• **Requirements**
- a) In the passage about Saint Anthony's life in the desert, how many years did he spend in the Nitrian desert?
- b) Extend the passage about Saint Anthony's life in the desert, picking up right after its last sentence.
BEGIN Text excerpt
Dressed in a simple horsehair tunic, he divided his time between prayer and work, near the hut of an old ascetic monk who taught him the eremitical life. By training with him in the gentle Christian virtues, he imitated the prudence of bees that work alone, but gather in the hive to produce their honey. Then, desirous to live in greater solitude, he left to live for thirteen years in the Nitrian desert (now the governorate of Beheira), founding the kellia community (from the Greek το κελλίον, "cell") with his disciple Ammonas, who had previously settled there. They all lived in huts, caves or small hermitages and prayed as a community once a week. Anthony slept on a mat of woven rushes, and sometimes on the ground itself. Sometimes he would keep vigil the whole night to pray.

The influx of many disciples disturbed his solitude, so in 285 he went further into the desert and lived at Pispir (now Dayr al-Maymūn, in the governorate of Giseh), in an abandoned Roman fort on the road to the Red Sea, imitating the many anchorites who lived in poverty and chastity in the outskirts of towns, far from one another. There, in the manner of Christ, he underwent the temptations of the devil for over  twenty years: various demons, taking the appearance of ferocious and sensual beasts, tried to break his virtue and his faith by dangling false goods before his senses; they also struck him several times, leaving him nearly dead. These were the famous temptations of Saint Anthony, which he resisted by confidently repeating these words: "Though an army besiege me, I will not fear" (Ps 27:3) because "What will separate us from the love of Christ?" (Rom 8:35).
END Text excerpt
BEGIN Data listing
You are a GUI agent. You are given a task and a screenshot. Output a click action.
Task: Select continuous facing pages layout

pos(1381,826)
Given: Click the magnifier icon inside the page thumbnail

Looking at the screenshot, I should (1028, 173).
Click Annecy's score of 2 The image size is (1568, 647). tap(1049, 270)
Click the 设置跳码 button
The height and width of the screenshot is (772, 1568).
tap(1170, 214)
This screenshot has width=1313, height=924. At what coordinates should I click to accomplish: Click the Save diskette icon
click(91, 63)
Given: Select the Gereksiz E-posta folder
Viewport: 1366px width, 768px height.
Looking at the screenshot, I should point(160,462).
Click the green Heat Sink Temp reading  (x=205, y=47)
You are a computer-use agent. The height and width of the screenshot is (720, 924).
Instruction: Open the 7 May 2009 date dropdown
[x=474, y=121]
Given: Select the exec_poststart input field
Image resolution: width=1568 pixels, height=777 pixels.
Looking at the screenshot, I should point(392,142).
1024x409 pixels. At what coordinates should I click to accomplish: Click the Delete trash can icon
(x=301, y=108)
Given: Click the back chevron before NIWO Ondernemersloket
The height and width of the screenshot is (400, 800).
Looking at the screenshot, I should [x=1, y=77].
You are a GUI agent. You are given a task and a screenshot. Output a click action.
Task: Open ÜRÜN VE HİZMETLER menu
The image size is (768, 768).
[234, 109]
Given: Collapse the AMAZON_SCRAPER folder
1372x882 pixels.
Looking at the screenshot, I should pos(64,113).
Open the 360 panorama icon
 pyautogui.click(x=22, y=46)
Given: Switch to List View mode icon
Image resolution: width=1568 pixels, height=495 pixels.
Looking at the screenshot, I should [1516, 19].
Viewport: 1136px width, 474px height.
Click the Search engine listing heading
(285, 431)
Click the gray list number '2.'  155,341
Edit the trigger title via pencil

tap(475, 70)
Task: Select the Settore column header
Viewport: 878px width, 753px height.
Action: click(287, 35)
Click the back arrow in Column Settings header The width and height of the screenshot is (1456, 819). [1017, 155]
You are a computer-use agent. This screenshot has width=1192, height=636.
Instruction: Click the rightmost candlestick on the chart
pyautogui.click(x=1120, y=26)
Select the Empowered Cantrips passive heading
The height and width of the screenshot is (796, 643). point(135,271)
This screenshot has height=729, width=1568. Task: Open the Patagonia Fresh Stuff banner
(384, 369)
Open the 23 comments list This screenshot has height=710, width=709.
END Data listing
• **Expected answers**
- a) Thirteen years.

- b)
One day when he was about 35 years old, during the course of a night he was subjected to the usual assaults by demons, when they suddenly ceased. The Lord appeared to him in a great light. Anthony cried out in anguish: "Where were you, my Lord and Master? And why did you not come from the beginning, to ease my pain?"Then he heard a voice answering him: "Anthony, I was here, but I wanted to watch your battle; and now I see that you have bravely resisted without yielding to the efforts of your enemies. I will always assist you and make your name famous throughout the world." Having heard these words, he rose to pray, and felt so much strength in himself that he knew God had restored to him much more strength than he had before" (Saint Athanasius, ibid., ch. 5).

Little by little, men began to gather around Anthony, following his teachings and striving to lead a perfect life. He organised a monastic and eremitical life for them. This is why he is considered the "father of monks". Living nearby in caves, his disciples listened to him preach and joined him in prayer. Anthony often told them, speaking from experience, that they should not fear the devil, because God was more powerful than he (Saint Athanasius develops this point at length in chapters 9 to 14 of his Life). Over the years, as their numbers grew, the solitary monks formed small communities to the west and east of the Nile, each electing an elder to lead it. But they all chose Anthony as their spiritual guide.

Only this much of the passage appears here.